> [EXERCISE GOAL]:
Before copying, find the line below that contains "Screen dimensions: 851x428"; then return it and all later lines exactly, up to and including the final line, with no pictures.
### DATA SUPPLIED
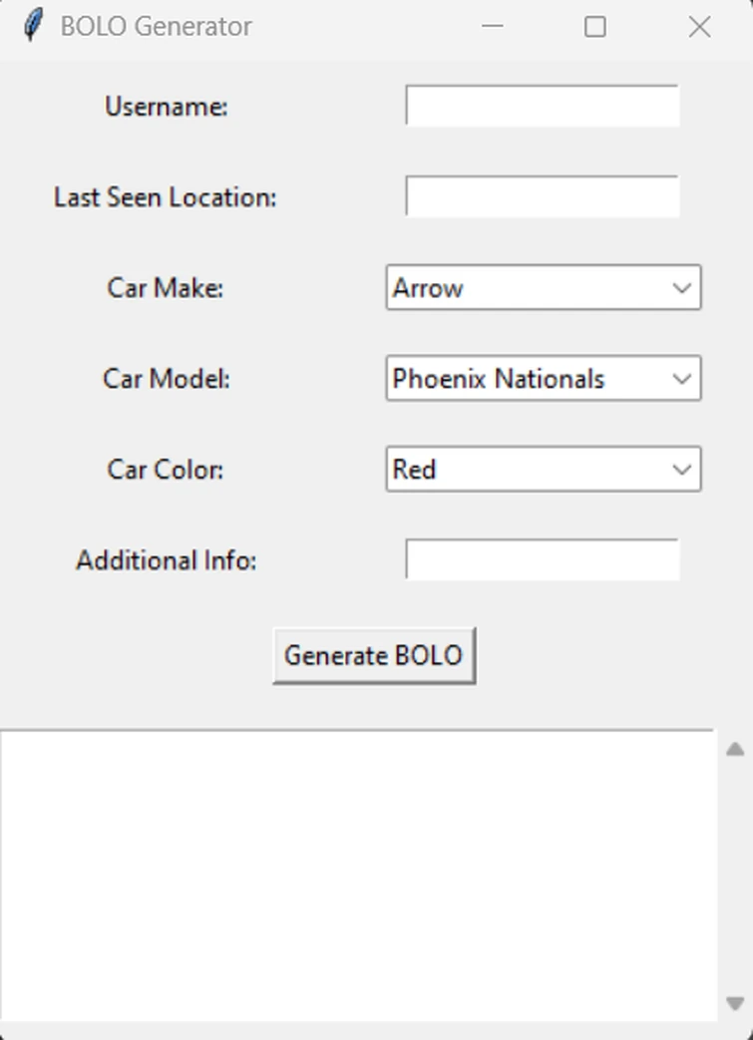Click the Additional Info field
The image size is (753, 1040).
coord(542,559)
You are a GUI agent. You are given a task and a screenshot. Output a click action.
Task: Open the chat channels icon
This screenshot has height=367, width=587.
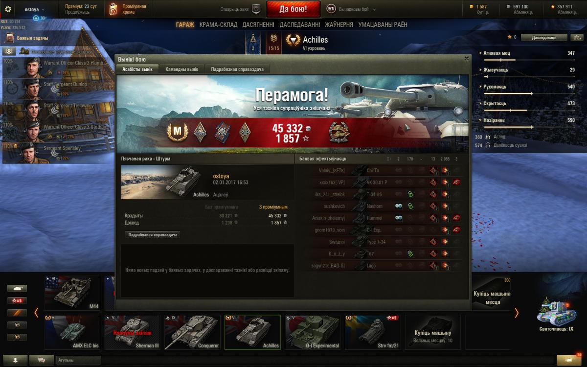[x=42, y=360]
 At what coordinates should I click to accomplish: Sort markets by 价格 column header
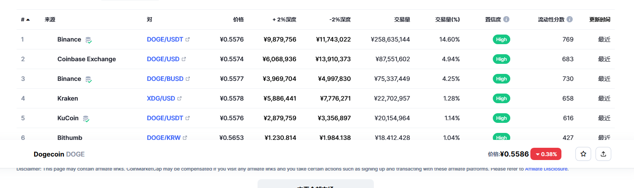(x=238, y=20)
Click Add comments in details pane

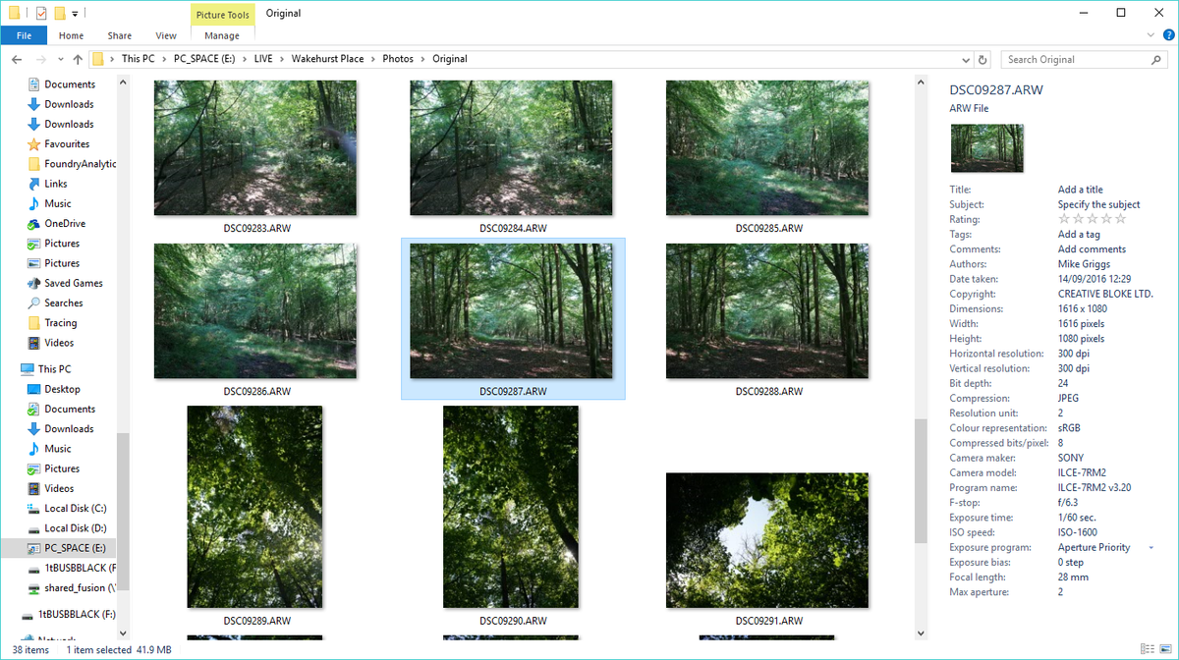click(1091, 248)
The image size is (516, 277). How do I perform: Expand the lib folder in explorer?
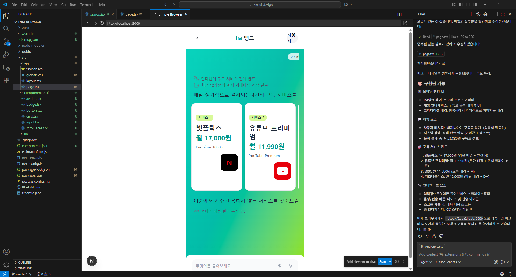26,134
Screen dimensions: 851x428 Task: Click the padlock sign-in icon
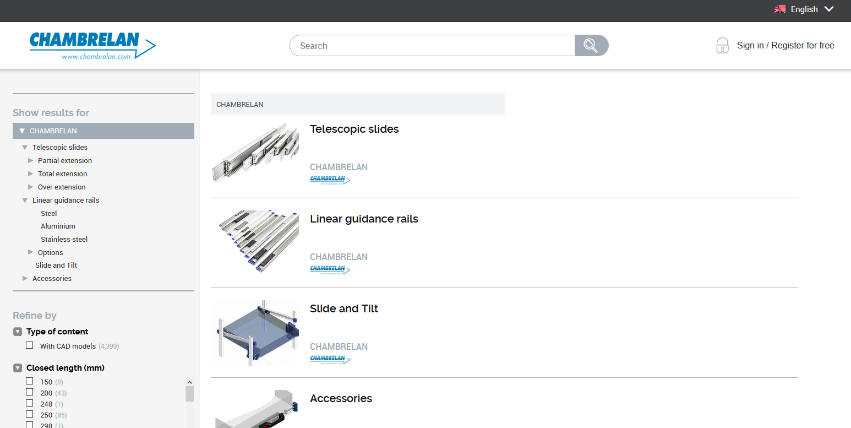pos(722,46)

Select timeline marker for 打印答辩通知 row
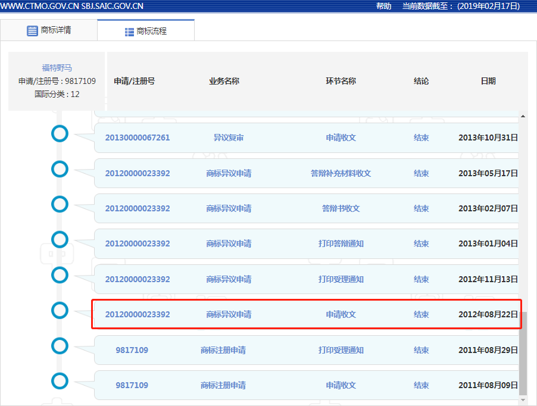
######
> [RESPONSE FOR THIS EXERCISE]:
Screen dimensions: 851x428 Task: Click the padlock sign-in icon
pos(722,46)

Select timeline marker for 打印答辩通知 row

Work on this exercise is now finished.